Nicholas
Quah of the Hot Pod newsletter recently posed the question of whether
there are not enough advertisers to support podcasts, or not enough podcasts
that are attractive enough as advertising venues. One of the reasons for this
problem, Quah says, citing several sources including the Wall Street Journal
and technology business news site The Information, is the lack of an accepted
standard measure of podcast audiences.
Quah
adds that such a measure would stabilize podcasting as an industry and gain the
medium more respect with advertisers, but stops short of a solution, saying
this makes now a good time “to play around and figure out what works.”
That
seems like a vague prescription, however, for podcasters who need a reliable
standard to earn the trust of advertisers. A possible avenue could be something
modeled on CPM (cost per thousand views), the longtime standard used for
broadcast and print, which also mutated to mean cost per thousand impressions
from online advertising on text or image pages (excluding audio or video
streams).
Such
a benchmark still leaves a lot of definition questions, though. What
constitutes effectively serving an ad? A complete listen to a whole podcast
(especially if that ad might be halfway through an episode)? A mere download of
the podcast episode? Or the equivalent of actual “click-throughs,” which for
podcasts, would mean someone using an offer code to try the advertiser’s
service, or otherwise indicating when surveyed by the advertiser that they
chose that product or service based on a particular podcast ad?
For
its podcasts, a group of public radio broadcasters have issued an attempt at a
standard, but this largely consists of technical specifications to
prevent multiple counts of the same download (which can happen if requests are
being counted, since sometimes multiple requests are needed to complete a
download), or ways to make sure downloads are indeed correctly counted if they
happen to be coming through the same IP address.
Either
way, this presumes counting, correctly, the number of downloads, is the correct
measurement.

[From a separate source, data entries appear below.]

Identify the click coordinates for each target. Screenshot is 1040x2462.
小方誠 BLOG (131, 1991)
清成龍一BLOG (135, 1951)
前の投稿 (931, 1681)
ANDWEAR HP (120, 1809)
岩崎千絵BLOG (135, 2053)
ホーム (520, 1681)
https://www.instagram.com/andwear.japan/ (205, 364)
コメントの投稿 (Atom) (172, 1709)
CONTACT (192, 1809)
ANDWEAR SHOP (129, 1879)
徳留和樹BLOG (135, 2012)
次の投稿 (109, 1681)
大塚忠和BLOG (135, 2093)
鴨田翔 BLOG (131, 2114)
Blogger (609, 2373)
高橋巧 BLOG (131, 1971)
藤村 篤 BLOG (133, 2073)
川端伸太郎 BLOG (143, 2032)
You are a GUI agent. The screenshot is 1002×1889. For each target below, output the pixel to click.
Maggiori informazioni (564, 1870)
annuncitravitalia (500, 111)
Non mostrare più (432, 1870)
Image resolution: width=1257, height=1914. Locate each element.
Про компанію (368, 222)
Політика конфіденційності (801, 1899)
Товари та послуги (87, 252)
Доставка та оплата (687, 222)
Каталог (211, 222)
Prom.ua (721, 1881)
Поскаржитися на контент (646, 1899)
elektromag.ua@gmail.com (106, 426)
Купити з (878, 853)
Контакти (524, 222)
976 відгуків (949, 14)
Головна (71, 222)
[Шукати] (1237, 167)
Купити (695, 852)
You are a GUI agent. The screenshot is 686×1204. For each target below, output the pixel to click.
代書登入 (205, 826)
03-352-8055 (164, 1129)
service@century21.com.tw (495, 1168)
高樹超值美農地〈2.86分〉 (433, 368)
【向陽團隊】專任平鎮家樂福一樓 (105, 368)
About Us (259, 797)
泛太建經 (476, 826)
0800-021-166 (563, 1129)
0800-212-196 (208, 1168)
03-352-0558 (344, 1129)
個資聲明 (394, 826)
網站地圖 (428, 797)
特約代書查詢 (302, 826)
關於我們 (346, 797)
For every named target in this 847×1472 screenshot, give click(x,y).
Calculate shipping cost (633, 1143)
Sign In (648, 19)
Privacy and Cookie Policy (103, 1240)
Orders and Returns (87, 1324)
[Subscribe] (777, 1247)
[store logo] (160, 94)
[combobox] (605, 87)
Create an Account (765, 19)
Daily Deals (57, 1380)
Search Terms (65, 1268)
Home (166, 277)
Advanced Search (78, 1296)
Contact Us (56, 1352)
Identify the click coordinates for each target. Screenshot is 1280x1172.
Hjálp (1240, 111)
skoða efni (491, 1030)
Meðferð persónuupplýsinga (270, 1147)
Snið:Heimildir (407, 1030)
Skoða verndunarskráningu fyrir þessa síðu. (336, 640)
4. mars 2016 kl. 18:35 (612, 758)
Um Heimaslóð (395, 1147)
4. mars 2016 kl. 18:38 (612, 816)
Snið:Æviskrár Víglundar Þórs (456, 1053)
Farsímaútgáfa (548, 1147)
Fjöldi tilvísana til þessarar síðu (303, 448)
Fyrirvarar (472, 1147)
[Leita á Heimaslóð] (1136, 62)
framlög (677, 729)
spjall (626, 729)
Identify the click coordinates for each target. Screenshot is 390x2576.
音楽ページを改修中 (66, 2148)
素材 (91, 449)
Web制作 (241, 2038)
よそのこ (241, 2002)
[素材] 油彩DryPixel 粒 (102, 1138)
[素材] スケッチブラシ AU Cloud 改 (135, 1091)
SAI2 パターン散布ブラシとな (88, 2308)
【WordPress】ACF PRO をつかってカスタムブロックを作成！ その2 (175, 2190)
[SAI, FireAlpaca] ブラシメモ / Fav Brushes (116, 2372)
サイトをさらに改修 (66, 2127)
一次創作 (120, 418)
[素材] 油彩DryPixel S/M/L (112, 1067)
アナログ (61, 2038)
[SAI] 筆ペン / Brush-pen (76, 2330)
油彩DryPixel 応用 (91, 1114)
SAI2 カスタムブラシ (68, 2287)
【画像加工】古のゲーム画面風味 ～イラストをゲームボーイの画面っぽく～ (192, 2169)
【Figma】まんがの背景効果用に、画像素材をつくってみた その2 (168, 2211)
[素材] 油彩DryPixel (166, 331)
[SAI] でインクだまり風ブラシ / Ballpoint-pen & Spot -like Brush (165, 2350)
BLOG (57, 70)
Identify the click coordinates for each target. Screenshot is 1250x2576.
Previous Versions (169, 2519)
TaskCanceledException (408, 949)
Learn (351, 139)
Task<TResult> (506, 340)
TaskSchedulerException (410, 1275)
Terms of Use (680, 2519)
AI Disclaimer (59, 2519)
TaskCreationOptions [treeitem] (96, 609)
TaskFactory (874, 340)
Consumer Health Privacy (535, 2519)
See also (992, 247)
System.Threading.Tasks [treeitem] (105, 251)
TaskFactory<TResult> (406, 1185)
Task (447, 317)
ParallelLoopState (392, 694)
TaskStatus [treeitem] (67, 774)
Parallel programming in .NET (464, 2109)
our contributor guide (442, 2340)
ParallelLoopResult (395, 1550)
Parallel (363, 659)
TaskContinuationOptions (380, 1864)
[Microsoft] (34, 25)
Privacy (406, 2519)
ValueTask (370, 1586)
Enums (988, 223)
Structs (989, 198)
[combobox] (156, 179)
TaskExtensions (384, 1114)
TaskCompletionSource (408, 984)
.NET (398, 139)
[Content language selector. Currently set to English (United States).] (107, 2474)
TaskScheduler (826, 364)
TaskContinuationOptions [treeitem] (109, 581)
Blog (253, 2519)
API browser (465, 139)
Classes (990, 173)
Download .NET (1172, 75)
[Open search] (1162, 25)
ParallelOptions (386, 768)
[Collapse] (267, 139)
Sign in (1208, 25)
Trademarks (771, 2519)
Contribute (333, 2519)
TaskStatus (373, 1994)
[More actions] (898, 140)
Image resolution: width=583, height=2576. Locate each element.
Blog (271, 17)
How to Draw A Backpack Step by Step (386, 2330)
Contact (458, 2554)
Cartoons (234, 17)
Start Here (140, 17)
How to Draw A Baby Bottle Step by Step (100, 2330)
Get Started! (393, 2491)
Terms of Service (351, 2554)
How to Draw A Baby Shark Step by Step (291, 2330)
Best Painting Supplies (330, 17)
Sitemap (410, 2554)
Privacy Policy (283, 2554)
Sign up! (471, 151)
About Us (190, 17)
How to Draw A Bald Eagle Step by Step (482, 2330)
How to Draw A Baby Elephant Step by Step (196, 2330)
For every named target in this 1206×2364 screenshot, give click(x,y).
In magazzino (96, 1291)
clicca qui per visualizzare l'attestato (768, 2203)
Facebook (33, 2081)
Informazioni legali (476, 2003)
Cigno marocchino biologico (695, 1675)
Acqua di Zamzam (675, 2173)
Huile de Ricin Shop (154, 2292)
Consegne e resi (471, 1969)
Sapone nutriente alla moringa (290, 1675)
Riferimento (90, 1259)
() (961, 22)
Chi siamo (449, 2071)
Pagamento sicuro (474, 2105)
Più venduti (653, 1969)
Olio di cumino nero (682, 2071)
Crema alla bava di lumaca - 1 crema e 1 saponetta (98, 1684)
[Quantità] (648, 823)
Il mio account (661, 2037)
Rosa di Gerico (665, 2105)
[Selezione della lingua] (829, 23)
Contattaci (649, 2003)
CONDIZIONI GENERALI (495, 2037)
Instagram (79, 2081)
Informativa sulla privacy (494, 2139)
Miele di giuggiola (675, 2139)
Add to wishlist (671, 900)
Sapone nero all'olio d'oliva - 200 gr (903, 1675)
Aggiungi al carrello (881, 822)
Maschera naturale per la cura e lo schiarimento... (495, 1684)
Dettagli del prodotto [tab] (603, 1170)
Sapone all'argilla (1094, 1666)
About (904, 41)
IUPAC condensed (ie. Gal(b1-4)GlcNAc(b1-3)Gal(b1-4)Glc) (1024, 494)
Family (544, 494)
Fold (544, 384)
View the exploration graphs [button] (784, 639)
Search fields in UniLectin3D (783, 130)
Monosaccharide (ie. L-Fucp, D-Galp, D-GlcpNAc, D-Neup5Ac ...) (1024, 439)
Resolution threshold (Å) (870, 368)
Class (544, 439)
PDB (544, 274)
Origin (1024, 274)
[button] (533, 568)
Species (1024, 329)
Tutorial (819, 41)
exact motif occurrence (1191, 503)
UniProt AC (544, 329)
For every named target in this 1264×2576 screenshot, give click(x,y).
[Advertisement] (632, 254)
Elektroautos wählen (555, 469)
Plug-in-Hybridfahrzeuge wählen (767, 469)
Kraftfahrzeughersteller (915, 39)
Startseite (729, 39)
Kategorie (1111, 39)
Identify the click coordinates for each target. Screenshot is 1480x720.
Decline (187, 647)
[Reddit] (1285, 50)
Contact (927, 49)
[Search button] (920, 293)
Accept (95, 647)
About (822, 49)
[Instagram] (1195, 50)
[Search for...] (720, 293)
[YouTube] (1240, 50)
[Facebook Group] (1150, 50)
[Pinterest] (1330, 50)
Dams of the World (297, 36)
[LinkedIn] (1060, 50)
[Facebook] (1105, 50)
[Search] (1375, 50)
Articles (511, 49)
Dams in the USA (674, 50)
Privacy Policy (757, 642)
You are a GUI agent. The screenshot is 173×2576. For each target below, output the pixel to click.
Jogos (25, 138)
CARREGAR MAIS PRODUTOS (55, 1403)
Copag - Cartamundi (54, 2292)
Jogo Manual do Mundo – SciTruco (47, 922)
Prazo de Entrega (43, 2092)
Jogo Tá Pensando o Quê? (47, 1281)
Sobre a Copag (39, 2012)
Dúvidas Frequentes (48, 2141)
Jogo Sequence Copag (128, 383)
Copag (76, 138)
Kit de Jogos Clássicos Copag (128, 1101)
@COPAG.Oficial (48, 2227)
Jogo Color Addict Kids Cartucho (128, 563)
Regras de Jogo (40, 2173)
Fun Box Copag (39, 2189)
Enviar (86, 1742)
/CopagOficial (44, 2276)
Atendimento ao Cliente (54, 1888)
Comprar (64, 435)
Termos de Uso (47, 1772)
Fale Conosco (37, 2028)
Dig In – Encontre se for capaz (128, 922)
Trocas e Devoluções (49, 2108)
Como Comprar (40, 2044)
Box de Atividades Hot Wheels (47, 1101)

That may be so, and this effort is an attempt to ensure consistent
standards within the public radio podcast world, to make its podcasts
competitive with commercial podcast advertising networks like Midroll and
Panoply. That doesn’t mean, however, that this standard is consistent with the
way those commercial networks do their measurement to justify their pricing.
Still,
download numbers may be the easiest measure, but to convince more advertisers of
the maturity of podcasting as a medium, the industry not only has to get
consistency on how to measure those numbers, but also arrive at accepted
measures for engagement with the advertising, or response rates.